:: Data for this exercise

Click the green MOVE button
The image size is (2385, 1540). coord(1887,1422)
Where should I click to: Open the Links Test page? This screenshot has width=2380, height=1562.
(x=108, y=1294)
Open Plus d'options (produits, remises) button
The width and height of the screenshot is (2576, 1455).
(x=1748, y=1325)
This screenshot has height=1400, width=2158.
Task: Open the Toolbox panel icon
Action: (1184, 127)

::::

__Your task__: Having read the records above, print them out again exactly.

__Answer for this exercise__:
Click the green MOVE button
The image size is (2385, 1540). coord(1887,1422)
Where should I click to: Open the Links Test page? This screenshot has width=2380, height=1562.
(x=108, y=1294)
Open Plus d'options (produits, remises) button
The width and height of the screenshot is (2576, 1455).
(x=1748, y=1325)
This screenshot has height=1400, width=2158.
Task: Open the Toolbox panel icon
Action: (1184, 127)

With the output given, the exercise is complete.